Donnerstag, 03. September 2020

Trump ermutigt Briefwähler zu versuchter doppelter Stimmabgabe

US-Präsident Donald Trump hat Briefwähler bei der Wahl im November zum Versuch einer doppelten Stimmabgabe und damit zu einer potenziell illegalen Handlung ermutigt. Nach US-Bundesrecht kann die Abgabe von mehr als einer Stimme bei einer Präsidentschafts- oder Kongresswahl eine Geldstrafe von bis zu 10.000 Dollar (8450 Euro) und/oder Haft von bis zu 5 Jahren nach sich ziehen.

Der US-Präsident erntet Kritik für seine spaltenden Linie. - Foto: © APA (AFP/Getty) / Melissa Sue Gerrits
Trump sagte dem lokalen Sender WECT am Mittwoch (Ortszeit) bei einem Besuch in Wilmington im Bundesstaat North Carolina, Briefwähler sollten am Wahltag im Wahllokal erneut versuchen zu wählen. Sollte das Briefwahl-System so gut funktionieren, wie von dessen Befürwortern angegeben, „dann werden sie nicht in der Lage dazu sein“.

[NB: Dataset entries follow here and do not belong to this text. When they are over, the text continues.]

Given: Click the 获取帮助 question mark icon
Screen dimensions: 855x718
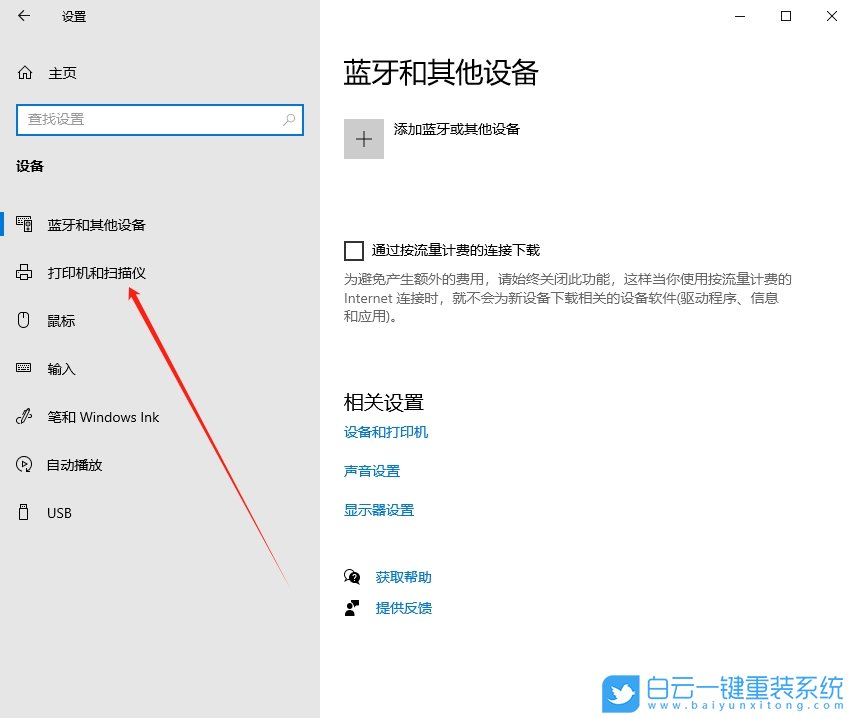Looking at the screenshot, I should pos(352,576).
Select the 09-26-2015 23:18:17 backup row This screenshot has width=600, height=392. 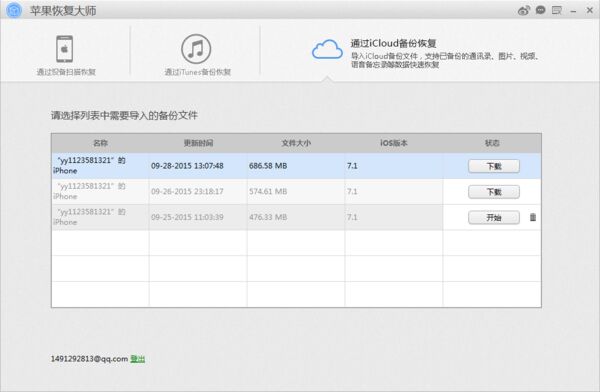(x=296, y=191)
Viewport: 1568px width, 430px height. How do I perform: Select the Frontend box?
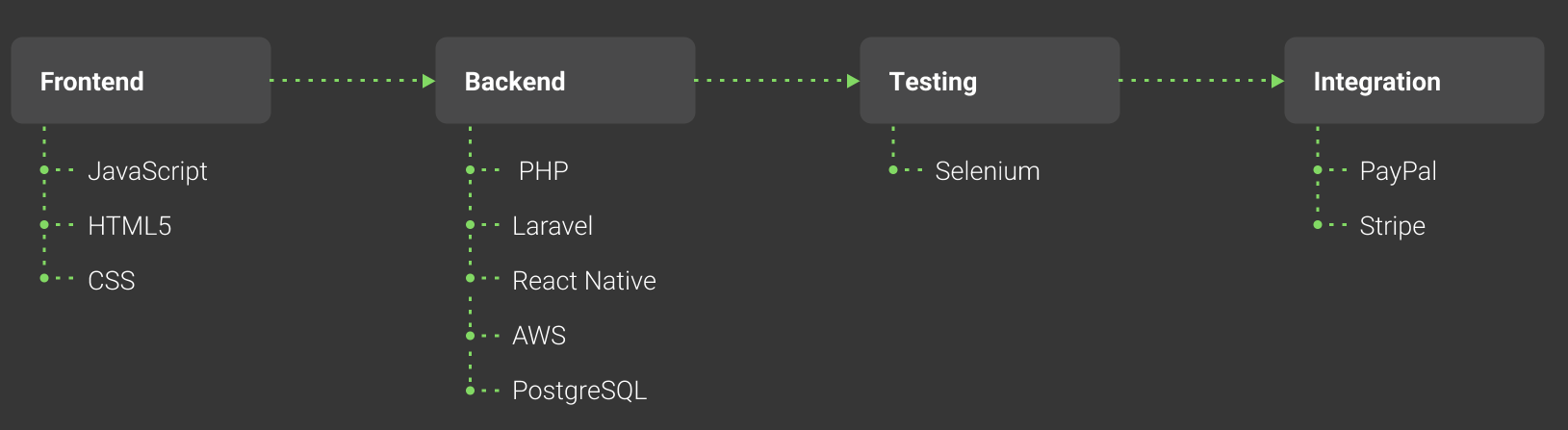[141, 81]
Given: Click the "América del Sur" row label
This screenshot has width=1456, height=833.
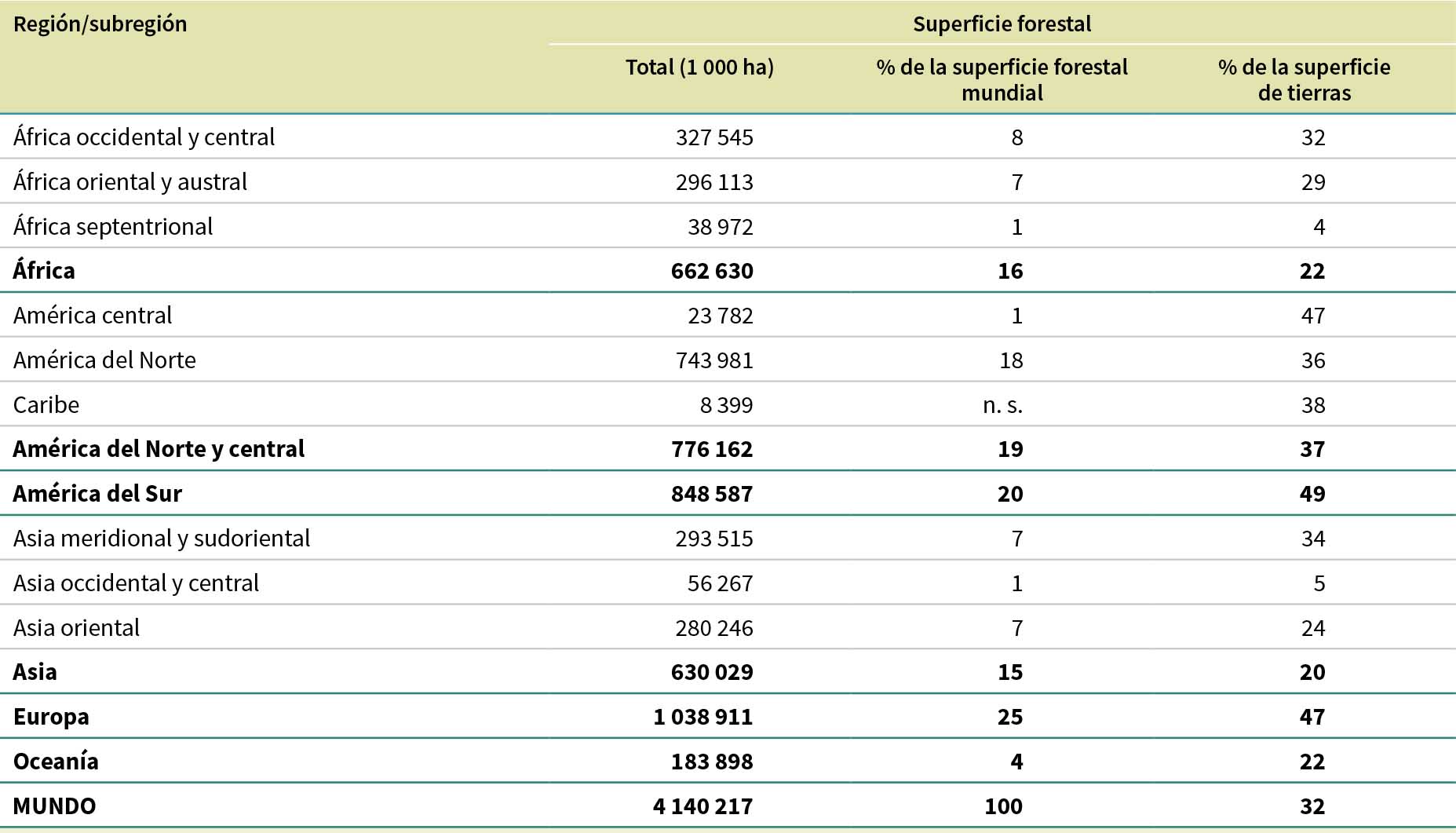Looking at the screenshot, I should (x=97, y=494).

Trump wollte mit seinem Vorstoß auf das angebliche Betrugspotenzial bei der Briefwahl hinweisen, gegen die er seit Wochen Sturm läuft. Sollte es Briefwählern möglich sein, am Wahltag erneut persönlich abzustimmen, hätte er einen Beleg für seine These, dass das Briefwahl-System nicht ausreichend vor Betrug geschützt sei.

Infektionsrisiko am Wahltag senken

Die Demokraten um den Präsidentschaftskandidaten Joe Biden fordern angesichts der Corona-Pandemie, eine Briefwahl möglichst vielen Amerikanern möglich zu machen. Aus ihrer Sicht geht es darum, das Infektionsrisiko am Wahltag zu senken. Der Widerstand des Amtsinhabers dürfte auch darauf zurückzuführen sein, dass er im Fall von zusätzlichen Briefwählern einen Nachteil für sich befürchtet. Nach einer Umfrage des Instituts Pew aus der vergangenen Woche würden 58 Prozent der Wähler, die für Biden stimmen wollen, Briefwahl bevorzugen. Das gilt demnach nur für 19 Prozent der Wähler, die ihre Stimme Trump geben wollen.

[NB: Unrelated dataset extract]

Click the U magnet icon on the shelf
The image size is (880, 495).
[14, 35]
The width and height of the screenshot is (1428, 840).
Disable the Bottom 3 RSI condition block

Trumps Warnungen ohne Betrugsabsicht

US-Justizminister William Barr sagte dem Sender CNN zu Trumps Aussage: „Mir scheint es, dass er darauf hinweisen möchte, dass die Möglichkeiten, das System zu überwachen, nicht gut sind. Und dass man erwischt würde, wenn man ein zweites Mal abstimmen wollte, wenn es gut funktionieren würde.“ Trump schrieb am Donnerstag auf sozialen Medien, es gehe darum, dass Wähler sicherstellen sollten, dass ihr Stimmzettel tatsächlich gezählt und nicht verloren oder „zerstört“ werde.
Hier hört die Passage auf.